[Collected data entries]
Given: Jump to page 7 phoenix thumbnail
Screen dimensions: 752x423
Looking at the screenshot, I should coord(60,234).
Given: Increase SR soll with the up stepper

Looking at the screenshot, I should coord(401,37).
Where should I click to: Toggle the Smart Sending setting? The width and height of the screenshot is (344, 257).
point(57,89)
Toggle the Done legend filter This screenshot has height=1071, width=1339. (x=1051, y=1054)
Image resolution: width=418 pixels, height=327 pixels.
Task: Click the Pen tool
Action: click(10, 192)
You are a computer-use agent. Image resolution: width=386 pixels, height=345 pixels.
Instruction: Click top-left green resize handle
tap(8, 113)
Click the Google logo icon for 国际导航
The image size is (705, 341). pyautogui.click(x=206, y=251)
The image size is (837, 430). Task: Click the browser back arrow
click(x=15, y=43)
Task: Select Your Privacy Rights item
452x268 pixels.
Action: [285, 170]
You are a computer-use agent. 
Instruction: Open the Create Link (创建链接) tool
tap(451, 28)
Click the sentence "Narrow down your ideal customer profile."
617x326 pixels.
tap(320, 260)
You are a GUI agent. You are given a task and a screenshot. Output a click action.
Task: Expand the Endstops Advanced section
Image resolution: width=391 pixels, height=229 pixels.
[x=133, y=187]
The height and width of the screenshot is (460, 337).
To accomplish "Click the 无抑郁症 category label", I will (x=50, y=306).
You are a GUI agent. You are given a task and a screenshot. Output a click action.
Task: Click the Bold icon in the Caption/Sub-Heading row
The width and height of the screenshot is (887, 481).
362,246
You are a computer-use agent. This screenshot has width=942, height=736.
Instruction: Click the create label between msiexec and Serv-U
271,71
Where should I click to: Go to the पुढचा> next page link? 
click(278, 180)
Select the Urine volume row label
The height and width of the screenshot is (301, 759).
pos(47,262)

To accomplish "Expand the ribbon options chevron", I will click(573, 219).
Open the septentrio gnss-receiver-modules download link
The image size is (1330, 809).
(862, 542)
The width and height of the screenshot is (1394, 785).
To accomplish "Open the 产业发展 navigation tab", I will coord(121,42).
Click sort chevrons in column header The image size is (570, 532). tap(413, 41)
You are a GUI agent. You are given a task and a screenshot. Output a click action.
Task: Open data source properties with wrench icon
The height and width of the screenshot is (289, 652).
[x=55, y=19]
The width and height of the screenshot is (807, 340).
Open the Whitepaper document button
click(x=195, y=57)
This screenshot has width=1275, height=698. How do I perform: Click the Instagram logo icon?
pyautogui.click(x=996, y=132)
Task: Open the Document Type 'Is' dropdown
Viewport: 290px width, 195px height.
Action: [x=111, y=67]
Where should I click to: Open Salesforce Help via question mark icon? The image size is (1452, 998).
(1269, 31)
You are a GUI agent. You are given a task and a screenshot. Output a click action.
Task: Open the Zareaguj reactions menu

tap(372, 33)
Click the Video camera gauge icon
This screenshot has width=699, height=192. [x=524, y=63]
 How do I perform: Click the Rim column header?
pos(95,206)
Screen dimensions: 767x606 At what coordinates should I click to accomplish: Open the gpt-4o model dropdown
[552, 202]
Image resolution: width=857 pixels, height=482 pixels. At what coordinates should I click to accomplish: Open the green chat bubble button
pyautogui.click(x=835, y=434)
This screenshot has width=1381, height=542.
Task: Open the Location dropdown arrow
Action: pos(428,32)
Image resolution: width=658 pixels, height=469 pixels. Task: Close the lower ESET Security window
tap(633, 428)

:: WORK INSTRUCTION ::
Return exactly what appears in the records from the line with "This screenshot has width=1275, height=698." through the final line, and nothing else.

:: RESPONSE ::
This screenshot has width=1275, height=698. How do I perform: Click the Instagram logo icon?
pyautogui.click(x=996, y=132)
Task: Open the Document Type 'Is' dropdown
Viewport: 290px width, 195px height.
Action: [x=111, y=67]
Where should I click to: Open Salesforce Help via question mark icon? The image size is (1452, 998).
(1269, 31)
You are a GUI agent. You are given a task and a screenshot. Output a click action.
Task: Open the Zareaguj reactions menu

tap(372, 33)
Click the Video camera gauge icon
This screenshot has width=699, height=192. [x=524, y=63]
 How do I perform: Click the Rim column header?
pos(95,206)
Screen dimensions: 767x606 At what coordinates should I click to accomplish: Open the gpt-4o model dropdown
[552, 202]
Image resolution: width=857 pixels, height=482 pixels. At what coordinates should I click to accomplish: Open the green chat bubble button
pyautogui.click(x=835, y=434)
This screenshot has width=1381, height=542.
Task: Open the Location dropdown arrow
Action: pos(428,32)
Image resolution: width=658 pixels, height=469 pixels. Task: Close the lower ESET Security window
tap(633, 428)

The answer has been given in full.